## [Task item]
Quote exactly and only this range of lines in the data below: the line that holds "1326x743 pixels." to the line that holds "Task: Switch to the SC launcher taskbar icon", both included.

## [Stored records]
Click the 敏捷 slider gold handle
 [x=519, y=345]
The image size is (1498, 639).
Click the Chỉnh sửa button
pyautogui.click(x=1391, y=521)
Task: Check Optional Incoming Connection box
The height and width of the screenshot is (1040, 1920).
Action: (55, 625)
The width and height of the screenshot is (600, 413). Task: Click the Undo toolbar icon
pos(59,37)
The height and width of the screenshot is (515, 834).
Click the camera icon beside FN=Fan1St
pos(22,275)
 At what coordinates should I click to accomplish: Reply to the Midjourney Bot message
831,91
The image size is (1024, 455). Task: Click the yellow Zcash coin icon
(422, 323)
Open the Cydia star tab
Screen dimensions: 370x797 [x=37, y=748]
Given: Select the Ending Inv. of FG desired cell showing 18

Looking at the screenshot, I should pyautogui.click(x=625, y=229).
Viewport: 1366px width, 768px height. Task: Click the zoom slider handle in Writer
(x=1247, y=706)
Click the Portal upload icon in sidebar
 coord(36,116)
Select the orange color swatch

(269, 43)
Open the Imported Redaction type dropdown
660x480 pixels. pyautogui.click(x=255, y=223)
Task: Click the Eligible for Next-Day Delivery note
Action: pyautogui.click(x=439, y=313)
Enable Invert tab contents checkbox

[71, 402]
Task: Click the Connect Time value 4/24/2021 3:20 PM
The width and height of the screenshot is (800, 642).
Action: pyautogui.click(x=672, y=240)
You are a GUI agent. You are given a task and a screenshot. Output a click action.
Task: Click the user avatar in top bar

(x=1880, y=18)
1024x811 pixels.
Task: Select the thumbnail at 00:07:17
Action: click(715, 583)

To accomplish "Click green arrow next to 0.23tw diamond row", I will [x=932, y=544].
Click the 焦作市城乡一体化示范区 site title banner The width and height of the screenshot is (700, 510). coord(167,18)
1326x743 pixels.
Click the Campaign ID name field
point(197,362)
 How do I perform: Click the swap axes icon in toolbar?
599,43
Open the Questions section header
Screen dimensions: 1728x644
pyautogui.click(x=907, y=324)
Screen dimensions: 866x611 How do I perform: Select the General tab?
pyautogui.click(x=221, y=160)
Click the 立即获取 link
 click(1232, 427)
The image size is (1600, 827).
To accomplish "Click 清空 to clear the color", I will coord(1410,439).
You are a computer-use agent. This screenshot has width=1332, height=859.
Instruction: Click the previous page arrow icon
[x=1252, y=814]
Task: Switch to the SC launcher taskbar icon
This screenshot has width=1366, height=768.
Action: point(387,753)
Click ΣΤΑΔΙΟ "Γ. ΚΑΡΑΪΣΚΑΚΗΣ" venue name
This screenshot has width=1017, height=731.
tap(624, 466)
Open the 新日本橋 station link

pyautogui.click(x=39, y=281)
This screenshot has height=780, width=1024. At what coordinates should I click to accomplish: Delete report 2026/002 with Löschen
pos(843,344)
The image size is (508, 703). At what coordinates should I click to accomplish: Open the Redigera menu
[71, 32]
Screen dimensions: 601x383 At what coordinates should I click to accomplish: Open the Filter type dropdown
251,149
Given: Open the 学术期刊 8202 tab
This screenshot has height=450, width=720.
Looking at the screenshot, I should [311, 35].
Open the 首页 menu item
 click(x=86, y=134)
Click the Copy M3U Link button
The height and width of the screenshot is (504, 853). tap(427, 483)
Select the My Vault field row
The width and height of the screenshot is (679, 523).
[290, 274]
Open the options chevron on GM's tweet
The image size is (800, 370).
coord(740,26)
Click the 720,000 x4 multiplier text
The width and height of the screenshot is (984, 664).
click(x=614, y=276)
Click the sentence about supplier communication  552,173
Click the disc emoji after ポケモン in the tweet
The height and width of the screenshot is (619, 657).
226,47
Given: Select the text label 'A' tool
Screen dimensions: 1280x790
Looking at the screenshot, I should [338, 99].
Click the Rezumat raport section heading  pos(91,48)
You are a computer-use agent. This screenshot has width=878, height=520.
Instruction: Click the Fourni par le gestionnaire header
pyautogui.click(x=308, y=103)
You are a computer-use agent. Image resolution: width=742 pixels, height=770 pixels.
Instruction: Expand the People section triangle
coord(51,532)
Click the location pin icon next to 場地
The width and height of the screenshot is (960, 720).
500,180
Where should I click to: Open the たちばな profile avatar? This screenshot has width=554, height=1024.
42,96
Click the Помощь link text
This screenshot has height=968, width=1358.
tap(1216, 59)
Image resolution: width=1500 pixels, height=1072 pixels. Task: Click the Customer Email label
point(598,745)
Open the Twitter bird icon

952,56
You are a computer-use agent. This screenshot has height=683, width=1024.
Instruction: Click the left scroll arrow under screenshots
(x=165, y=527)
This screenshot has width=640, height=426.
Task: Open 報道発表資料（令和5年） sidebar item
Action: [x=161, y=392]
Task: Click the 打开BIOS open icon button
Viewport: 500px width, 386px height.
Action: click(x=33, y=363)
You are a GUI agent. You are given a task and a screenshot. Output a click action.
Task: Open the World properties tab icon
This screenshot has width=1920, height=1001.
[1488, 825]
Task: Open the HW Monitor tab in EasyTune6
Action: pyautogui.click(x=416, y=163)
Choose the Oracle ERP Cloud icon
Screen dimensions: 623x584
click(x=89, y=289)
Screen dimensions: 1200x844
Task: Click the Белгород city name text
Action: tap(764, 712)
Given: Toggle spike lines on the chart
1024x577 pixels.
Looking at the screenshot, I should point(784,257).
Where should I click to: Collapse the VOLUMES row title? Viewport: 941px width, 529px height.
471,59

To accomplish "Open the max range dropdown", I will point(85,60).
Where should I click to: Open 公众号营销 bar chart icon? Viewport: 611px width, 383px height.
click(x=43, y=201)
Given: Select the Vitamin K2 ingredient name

## [Expected answer]
1326x743 pixels.
Click the Campaign ID name field
point(197,362)
 How do I perform: Click the swap axes icon in toolbar?
599,43
Open the Questions section header
Screen dimensions: 1728x644
pyautogui.click(x=907, y=324)
Screen dimensions: 866x611 How do I perform: Select the General tab?
pyautogui.click(x=221, y=160)
Click the 立即获取 link
 click(1232, 427)
The image size is (1600, 827).
To accomplish "Click 清空 to clear the color", I will coord(1410,439).
You are a computer-use agent. This screenshot has width=1332, height=859.
Instruction: Click the previous page arrow icon
[x=1252, y=814]
Task: Switch to the SC launcher taskbar icon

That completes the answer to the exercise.